Когда Муханнад вошел в комнату, она уже причесалась, заплела волосы и уселась за туалетный столик, где освещение могло наилучшим образом показать, что сделала с ней его мамочка.
— А что, по-твоему, я должна делать, когда твоя мать набрасывается на меня? Ждать, пока она меня убьет?
— Заткнись! — приказал он. Муханнад подошел к комоду и закурил, чего никогда не делал в отцовском доме. Он стоял, глядя на комод, а не на нее. Он неожиданно вернулся домой с фабрики в первой половине дня, но вместо того, чтобы пообедать вместе с женщинами и сыновьями, провел несколько часов на телефоне, звоня сам и отвечая на звонки взволнованным и намеренно тихим голосом. Судя по всему, он был очень занят. Но не настолько, чтобы не заметить, как страдает жена. Когда он повернулся спиной к Юмн, она так яростно вцепилась в щеку, что на глазах у нее выступили слезы. Пусть видит, как с ней обращаются!
— Посмотри на меня, Муни, — потребовала она. — Посмотри, что твоя мать сделала со мной, и скажи, нужно ли мне было защищаться.
— Я сказал, заткнись. Поняла?
— Я не заткнусь, пока ты не посмотришь на меня — Она заговорила более решительно и громко. — Пусть меня не уважают, но должна же я защищаться, когда меня избивают? Защищать ребенка, который… а ведь в этот момент… А вдруг я беременна?
Напоминание о наиболее ценной из ее способностей заставило Муханнада сделать именно то, что ей было надо. Он повернулся и посмотрел на нее. Беглый взгляд в зеркало успокоил ее: щека была опухшей и окровавленной.
— Я нечаянно сделала неловкое движение, когда окучивала ее помидоры, — плаксивым голосом начала она, — ведь на такой жаре все может случиться, а она сразу принялась меня бить. И это в моем-то положении! — Сказав это, она обхватила обеими руками живот, стараясь этим жестом убедить мужа в правдивости своих слов. — Я что, не должна была защищать эту новую жизнь? Надо было терпеть, пока она не выпустит всю свою злобу и ревность…

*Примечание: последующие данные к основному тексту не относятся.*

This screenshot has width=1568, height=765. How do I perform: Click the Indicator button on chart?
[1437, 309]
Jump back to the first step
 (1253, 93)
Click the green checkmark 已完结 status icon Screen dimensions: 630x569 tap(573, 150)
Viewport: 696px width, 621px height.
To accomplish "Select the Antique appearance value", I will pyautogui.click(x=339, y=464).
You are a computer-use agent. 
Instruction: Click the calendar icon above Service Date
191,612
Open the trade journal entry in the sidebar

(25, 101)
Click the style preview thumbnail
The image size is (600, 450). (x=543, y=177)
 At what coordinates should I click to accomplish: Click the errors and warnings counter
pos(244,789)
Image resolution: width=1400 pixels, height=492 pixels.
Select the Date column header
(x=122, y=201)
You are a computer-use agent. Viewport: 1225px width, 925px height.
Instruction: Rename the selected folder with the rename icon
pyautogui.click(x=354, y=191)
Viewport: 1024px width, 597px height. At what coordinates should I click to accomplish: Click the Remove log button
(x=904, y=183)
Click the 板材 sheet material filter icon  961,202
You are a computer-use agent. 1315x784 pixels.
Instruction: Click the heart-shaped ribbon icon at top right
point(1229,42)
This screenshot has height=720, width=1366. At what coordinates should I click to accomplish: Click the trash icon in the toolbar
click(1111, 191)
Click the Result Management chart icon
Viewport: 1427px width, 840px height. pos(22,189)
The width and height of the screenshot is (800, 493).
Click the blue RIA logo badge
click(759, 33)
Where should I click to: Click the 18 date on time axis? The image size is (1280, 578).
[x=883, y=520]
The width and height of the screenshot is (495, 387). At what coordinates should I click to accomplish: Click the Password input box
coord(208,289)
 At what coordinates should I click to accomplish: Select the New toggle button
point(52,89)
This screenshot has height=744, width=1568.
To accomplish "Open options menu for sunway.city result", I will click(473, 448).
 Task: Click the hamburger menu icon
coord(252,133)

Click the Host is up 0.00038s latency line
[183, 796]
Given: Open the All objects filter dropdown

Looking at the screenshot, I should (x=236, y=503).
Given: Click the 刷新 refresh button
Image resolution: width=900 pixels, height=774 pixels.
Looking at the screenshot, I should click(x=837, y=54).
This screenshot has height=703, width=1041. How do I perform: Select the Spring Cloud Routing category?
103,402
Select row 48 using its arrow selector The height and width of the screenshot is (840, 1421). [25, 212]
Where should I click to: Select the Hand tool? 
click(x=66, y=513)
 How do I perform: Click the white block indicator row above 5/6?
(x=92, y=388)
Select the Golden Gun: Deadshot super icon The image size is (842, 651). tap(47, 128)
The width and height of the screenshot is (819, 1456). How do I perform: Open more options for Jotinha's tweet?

— Ревность? — рявкнул он. — Да с чего моя мать будет испытывать ревность к такой?..
— Не ко мне, Муни. К тебе. К нам. И нашим детям. И нашим будущим детям. Я делаю то, что она никогда не могла сделать. А она мстит мне и обращается со мной хуже, чем со служанкой.
Он, стоя в противоположном углу комнаты, внимательно посмотрел на нее. Прекрасно, подумала она, он понял, что она говорит правду. А подтверждение ее слов он может увидеть на исцарапанном лице, теле, на том самом теле, которое подарило ему двух желанных сыновей, причем сделало это быстро, без усилий, одного за другим. Пусть у нее непривлекательное лицо и фигура, которую лучше скрывать под свободной одеждой, носить которую повелевает религиозная традиция, но Юмн обладает тем единственным качеством, которое все мужья ценят в женах. И Муханнад обязан быть на ее стороне.
— Ну что мне делать? — обратилась к нему Юмн, смиренно опуская глаза. — Скажи, Муни, что мне делать? Обещаю тебе: сделаю все, что ты скажешь.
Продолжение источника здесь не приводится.